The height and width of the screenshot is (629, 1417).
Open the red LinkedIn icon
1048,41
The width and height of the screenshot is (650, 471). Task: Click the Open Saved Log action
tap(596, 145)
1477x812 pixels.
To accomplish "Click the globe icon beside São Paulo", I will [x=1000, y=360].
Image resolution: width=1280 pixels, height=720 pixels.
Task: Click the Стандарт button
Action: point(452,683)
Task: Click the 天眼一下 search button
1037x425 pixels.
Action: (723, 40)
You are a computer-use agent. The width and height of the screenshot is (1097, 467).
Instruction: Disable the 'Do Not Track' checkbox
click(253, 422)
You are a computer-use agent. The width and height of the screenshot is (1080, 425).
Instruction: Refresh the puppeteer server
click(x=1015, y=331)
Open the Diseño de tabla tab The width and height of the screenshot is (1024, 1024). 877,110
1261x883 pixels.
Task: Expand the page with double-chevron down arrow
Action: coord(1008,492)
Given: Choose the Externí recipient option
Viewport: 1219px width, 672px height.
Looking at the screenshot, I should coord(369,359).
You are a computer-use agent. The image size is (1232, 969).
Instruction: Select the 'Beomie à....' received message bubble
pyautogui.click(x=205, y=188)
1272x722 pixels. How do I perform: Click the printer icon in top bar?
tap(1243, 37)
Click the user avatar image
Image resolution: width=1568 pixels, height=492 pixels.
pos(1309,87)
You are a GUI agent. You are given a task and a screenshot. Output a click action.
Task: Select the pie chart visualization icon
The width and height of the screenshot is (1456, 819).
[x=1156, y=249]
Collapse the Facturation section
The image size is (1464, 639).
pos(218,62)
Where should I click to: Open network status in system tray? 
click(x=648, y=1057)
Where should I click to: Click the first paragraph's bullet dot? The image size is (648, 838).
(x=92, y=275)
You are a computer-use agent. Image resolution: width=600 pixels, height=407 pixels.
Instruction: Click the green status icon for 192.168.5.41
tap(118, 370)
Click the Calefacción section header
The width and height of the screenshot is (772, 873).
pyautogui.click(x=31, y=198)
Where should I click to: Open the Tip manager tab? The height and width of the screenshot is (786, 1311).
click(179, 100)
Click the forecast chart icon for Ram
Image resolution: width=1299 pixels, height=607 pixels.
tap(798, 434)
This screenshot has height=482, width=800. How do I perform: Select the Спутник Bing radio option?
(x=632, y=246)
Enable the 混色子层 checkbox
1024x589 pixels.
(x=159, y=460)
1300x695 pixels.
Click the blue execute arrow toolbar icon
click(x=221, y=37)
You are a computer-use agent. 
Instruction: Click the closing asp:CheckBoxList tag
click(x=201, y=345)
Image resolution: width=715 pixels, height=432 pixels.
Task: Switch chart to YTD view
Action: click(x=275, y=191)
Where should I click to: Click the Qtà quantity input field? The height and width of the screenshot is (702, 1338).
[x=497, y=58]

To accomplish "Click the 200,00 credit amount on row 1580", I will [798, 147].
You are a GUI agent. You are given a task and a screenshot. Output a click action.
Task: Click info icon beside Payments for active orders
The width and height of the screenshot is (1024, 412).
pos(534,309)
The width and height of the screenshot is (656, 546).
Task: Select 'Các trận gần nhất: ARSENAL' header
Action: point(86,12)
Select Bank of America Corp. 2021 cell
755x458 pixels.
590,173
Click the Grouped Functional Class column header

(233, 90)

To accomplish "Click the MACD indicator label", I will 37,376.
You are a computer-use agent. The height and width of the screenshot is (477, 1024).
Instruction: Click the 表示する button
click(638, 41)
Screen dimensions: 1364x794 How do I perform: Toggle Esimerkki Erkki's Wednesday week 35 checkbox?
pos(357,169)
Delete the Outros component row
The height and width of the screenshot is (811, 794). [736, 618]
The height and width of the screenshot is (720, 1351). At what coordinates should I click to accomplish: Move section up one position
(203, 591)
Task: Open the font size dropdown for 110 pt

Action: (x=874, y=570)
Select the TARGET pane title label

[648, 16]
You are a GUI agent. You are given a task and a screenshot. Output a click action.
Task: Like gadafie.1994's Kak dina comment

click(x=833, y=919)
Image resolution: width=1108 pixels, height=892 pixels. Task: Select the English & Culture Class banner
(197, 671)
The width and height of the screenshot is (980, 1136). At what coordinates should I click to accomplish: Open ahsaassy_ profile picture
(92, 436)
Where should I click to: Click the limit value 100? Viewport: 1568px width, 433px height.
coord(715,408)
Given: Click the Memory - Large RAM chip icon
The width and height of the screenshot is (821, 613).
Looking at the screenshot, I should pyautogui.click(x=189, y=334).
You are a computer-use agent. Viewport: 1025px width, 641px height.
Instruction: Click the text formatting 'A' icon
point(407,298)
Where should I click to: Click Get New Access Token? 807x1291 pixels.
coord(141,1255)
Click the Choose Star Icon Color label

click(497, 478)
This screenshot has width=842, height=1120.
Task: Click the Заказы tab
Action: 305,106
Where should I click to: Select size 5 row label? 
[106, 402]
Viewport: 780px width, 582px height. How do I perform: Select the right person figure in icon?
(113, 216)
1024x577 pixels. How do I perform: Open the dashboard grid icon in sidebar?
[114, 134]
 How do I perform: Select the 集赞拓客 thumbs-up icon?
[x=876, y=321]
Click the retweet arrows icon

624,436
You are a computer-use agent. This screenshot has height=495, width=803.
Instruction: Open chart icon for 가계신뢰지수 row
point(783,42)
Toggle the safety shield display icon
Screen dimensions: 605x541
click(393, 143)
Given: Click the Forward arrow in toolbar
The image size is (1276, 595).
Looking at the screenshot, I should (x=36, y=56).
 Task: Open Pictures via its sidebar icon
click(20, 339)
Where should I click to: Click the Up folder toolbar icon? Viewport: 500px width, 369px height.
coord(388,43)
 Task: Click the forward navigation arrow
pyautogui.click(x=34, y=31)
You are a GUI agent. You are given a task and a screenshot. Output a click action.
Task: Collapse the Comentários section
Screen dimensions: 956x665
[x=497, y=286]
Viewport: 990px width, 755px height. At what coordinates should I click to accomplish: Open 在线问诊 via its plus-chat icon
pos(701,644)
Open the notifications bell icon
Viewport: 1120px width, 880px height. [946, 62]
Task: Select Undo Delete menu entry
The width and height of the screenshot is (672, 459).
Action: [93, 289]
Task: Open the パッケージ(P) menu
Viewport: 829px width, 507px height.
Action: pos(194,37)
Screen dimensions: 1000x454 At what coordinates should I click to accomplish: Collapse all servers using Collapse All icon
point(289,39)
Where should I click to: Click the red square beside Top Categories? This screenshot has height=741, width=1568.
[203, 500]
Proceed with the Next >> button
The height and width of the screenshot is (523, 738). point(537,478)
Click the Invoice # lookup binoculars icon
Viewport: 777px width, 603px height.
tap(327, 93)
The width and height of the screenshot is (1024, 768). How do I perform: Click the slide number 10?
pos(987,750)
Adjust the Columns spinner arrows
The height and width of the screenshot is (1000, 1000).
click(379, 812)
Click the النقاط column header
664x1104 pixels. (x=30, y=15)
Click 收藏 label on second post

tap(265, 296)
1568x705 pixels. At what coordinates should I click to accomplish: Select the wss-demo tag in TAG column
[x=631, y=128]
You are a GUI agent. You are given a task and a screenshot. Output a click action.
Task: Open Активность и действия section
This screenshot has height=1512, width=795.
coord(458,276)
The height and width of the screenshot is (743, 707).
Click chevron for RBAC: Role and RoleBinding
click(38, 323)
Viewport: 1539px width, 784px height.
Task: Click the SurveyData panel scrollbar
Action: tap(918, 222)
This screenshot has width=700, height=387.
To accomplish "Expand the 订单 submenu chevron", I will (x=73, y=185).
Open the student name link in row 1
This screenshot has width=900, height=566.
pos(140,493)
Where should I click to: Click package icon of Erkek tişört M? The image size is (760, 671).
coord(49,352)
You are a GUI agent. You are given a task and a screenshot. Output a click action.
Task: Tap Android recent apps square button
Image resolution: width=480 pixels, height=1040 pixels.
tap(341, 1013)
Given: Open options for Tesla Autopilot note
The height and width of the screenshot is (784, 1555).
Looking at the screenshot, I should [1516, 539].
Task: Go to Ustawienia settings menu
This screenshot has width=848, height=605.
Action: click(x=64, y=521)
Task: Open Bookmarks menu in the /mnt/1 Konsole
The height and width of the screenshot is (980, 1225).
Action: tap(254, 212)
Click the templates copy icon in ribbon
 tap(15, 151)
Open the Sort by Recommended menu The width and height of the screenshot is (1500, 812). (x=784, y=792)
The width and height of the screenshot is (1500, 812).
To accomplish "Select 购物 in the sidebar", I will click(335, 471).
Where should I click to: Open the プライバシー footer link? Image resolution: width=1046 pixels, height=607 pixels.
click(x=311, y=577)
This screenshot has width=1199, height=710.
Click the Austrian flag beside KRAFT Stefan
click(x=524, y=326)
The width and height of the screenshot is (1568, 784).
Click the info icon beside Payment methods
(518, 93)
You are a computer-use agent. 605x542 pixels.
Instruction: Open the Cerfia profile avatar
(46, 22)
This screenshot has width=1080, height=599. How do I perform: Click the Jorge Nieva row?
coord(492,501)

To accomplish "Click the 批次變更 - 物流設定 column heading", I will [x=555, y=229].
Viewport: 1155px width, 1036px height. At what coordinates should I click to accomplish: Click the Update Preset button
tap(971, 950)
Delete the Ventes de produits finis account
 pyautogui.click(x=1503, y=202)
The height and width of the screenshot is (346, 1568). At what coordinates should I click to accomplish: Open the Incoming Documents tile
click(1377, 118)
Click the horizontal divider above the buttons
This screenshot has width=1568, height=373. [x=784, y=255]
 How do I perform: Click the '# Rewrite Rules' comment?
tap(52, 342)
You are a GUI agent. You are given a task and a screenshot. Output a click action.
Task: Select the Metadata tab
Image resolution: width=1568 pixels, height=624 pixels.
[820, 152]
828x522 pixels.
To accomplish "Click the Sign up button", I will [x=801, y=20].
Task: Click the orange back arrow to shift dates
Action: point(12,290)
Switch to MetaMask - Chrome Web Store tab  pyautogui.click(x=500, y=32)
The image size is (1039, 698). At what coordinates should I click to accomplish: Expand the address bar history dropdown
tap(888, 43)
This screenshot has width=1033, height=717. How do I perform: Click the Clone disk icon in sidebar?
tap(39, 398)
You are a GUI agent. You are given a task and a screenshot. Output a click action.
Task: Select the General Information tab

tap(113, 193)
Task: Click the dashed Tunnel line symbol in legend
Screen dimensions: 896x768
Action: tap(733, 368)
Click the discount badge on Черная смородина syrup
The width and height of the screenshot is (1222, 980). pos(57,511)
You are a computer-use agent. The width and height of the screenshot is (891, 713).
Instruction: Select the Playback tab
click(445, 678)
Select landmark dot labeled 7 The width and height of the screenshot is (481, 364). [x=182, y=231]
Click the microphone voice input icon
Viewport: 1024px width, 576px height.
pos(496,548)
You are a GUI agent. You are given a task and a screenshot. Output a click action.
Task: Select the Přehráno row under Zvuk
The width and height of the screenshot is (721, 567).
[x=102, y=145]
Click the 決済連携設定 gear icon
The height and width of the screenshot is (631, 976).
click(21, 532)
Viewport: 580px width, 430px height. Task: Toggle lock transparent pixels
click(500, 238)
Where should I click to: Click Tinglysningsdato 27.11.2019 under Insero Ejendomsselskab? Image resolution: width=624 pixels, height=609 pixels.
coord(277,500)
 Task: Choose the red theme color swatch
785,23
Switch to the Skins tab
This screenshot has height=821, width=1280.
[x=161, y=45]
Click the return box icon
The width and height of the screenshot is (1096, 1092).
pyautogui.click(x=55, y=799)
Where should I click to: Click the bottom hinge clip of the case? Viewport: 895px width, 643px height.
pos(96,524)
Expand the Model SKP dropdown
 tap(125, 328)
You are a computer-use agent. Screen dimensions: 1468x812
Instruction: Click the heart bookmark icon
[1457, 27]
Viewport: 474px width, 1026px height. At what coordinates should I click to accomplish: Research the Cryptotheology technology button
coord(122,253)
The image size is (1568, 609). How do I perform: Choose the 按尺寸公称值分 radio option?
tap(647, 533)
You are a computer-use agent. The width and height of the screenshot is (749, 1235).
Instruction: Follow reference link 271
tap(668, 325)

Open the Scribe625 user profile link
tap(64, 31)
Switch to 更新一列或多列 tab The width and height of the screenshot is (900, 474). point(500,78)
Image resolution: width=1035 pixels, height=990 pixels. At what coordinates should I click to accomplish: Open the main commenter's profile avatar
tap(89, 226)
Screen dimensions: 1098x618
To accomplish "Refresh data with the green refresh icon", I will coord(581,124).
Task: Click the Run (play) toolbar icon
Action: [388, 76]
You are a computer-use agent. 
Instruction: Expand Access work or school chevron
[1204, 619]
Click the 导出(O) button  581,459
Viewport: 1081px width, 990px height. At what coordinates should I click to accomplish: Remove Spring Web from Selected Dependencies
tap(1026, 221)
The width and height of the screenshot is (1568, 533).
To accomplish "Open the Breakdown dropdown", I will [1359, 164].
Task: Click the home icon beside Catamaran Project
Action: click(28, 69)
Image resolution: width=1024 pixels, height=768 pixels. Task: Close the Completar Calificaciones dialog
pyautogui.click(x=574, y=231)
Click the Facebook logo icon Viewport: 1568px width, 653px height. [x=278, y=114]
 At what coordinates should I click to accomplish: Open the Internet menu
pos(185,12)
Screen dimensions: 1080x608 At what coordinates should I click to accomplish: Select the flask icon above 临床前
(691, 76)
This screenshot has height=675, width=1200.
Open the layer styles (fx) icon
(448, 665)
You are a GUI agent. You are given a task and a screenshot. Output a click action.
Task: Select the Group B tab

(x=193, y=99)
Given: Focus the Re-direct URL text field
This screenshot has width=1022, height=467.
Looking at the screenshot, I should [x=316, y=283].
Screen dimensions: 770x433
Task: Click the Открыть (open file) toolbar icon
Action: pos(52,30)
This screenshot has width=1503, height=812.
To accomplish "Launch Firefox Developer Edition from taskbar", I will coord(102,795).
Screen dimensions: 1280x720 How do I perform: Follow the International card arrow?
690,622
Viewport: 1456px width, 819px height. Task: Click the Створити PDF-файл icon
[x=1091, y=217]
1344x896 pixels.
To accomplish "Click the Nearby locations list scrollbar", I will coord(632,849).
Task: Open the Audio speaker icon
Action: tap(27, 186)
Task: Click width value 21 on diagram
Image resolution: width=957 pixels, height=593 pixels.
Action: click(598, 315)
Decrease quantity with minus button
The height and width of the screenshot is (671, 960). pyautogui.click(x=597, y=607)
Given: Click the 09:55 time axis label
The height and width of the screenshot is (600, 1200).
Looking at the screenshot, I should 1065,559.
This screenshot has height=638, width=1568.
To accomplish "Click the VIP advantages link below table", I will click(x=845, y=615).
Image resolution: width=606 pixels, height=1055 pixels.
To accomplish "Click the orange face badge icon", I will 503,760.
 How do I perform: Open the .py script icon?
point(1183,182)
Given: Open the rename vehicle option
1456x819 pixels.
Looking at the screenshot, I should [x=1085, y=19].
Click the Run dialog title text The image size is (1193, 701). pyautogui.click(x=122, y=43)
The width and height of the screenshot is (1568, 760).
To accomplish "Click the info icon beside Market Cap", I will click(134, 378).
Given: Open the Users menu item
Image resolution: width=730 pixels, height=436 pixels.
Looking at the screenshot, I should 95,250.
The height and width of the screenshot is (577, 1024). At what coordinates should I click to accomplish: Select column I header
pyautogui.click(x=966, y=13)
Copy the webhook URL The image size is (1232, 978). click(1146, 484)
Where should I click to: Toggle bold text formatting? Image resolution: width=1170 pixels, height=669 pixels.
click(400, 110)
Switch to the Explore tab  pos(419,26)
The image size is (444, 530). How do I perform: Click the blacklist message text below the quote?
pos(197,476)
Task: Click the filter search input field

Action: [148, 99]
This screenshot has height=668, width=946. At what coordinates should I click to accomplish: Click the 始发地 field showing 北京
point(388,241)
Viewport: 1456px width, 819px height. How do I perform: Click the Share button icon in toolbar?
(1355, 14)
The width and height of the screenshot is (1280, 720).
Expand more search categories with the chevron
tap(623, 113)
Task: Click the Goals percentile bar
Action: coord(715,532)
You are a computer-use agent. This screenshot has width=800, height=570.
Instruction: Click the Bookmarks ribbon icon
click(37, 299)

▶ [Task objective]: Within the material above, output exactly the lines from the one with "Given: Click the Forward arrow in toolbar" through the one with "This screenshot has width=700, height=387.", end lines included, and nothing besides.

▶ [Result]:
Given: Click the Forward arrow in toolbar
The image size is (1276, 595).
Looking at the screenshot, I should (x=36, y=56).
 Task: Open Pictures via its sidebar icon
click(20, 339)
Where should I click to: Click the Up folder toolbar icon? Viewport: 500px width, 369px height.
coord(388,43)
 Task: Click the forward navigation arrow
pyautogui.click(x=34, y=31)
You are a GUI agent. You are given a task and a screenshot. Output a click action.
Task: Collapse the Comentários section
Screen dimensions: 956x665
[x=497, y=286]
Viewport: 990px width, 755px height. At what coordinates should I click to accomplish: Open 在线问诊 via its plus-chat icon
pos(701,644)
Open the notifications bell icon
Viewport: 1120px width, 880px height. [946, 62]
Task: Select Undo Delete menu entry
The width and height of the screenshot is (672, 459).
Action: [93, 289]
Task: Open the パッケージ(P) menu
Viewport: 829px width, 507px height.
Action: pos(194,37)
Screen dimensions: 1000x454 At what coordinates should I click to accomplish: Collapse all servers using Collapse All icon
point(289,39)
Where should I click to: Click the red square beside Top Categories? This screenshot has height=741, width=1568.
[203, 500]
Proceed with the Next >> button
The height and width of the screenshot is (523, 738). point(537,478)
Click the Invoice # lookup binoculars icon
Viewport: 777px width, 603px height.
tap(327, 93)
The width and height of the screenshot is (1024, 768). How do I perform: Click the slide number 10?
pos(987,750)
Adjust the Columns spinner arrows
The height and width of the screenshot is (1000, 1000).
click(379, 812)
Click the النقاط column header
664x1104 pixels. (x=30, y=15)
Click 收藏 label on second post

tap(265, 296)
1568x705 pixels. At what coordinates should I click to accomplish: Select the wss-demo tag in TAG column
[x=631, y=128]
You are a GUI agent. You are given a task and a screenshot. Output a click action.
Task: Open Активность и действия section
This screenshot has height=1512, width=795.
coord(458,276)
The height and width of the screenshot is (743, 707).
Click chevron for RBAC: Role and RoleBinding
click(38, 323)
Viewport: 1539px width, 784px height.
Task: Click the SurveyData panel scrollbar
Action: tap(918, 222)
This screenshot has width=700, height=387.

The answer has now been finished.